General information
- Founded: 2025
- Inaugural season: 2026
- Stadium: Heartland Events Center
- Headquartered: Grand Island, Nebraska
- Colors: Black, Crimson, Cream, and Olive Drab
- Website: https://nebraskasiege.com/

Personnel
- General manager: Matthew Caward
- Head coach: Dominic Bramante

= Nebraska Siege =

Nebraska Indoor Football Team

The Nebraska Siege are an indoor football team based in Grand Island, Nebraska. Founded in 2026, the Siege are members of The Arena League and play their home games at the Heartland Events Center. After the Nebraska Danger folded following the 2019 season, there was no indoor football until 2025, when a press conference announced that indoor football would return for the 2026 season. The Siege name was chosen after 800 submissions were submitted through a team naming contest. Matthew Caward was named the General Manager of the Siege and Dominic Bramante was named the first head coach.

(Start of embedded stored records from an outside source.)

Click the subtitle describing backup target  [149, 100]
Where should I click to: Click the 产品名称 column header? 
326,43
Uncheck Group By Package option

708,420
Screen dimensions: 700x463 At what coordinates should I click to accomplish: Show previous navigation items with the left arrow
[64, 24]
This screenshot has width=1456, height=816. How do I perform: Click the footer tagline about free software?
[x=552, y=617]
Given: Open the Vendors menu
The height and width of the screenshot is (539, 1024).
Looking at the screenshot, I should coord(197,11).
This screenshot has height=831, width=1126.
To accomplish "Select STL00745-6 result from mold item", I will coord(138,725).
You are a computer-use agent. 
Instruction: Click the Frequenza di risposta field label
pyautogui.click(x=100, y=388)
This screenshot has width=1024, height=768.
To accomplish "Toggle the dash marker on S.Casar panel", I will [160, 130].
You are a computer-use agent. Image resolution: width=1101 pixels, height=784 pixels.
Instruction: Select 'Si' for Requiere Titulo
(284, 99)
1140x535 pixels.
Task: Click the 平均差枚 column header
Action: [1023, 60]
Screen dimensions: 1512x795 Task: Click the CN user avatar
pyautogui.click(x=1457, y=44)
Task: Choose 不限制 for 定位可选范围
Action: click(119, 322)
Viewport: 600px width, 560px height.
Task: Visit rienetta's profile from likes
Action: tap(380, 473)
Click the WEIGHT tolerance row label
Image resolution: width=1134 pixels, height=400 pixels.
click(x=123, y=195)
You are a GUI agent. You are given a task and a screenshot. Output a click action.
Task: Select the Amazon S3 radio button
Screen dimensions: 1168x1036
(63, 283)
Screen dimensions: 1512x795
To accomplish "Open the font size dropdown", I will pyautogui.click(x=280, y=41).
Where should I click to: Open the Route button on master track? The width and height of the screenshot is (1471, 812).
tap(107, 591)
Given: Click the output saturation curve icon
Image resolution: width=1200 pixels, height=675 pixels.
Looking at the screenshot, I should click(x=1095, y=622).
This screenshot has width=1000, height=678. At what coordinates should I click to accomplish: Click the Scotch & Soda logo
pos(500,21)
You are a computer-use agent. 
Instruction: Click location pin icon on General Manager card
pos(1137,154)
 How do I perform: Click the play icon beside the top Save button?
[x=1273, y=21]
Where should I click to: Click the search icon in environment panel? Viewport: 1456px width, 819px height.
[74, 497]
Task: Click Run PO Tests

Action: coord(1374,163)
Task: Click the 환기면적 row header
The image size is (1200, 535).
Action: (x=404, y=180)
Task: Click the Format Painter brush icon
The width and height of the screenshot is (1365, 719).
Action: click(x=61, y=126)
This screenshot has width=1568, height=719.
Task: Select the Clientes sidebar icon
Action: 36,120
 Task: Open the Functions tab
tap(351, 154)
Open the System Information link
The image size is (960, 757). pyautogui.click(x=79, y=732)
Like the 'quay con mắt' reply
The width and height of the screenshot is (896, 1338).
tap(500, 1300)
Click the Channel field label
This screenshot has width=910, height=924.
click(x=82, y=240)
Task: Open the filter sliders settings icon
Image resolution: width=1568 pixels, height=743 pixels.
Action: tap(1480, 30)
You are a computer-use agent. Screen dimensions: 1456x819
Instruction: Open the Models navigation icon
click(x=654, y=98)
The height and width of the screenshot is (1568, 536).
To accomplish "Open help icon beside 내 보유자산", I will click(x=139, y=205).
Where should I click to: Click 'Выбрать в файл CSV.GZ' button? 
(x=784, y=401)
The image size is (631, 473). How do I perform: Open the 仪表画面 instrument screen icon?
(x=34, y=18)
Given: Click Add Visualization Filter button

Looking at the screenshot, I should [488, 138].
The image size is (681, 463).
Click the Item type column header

The first game in Siege history was a 78-0 preseason win against the Minneapolis Warhawks. The Siege clinched a playoff appearance in their first season with an undefeated record through their first five games. The Siege would finish their inaugural season 7-2, with back-to-back losses against the St. Joseph Goats to finish the regular season and in the playoffs. The Goats would go on to win ArenaMania III.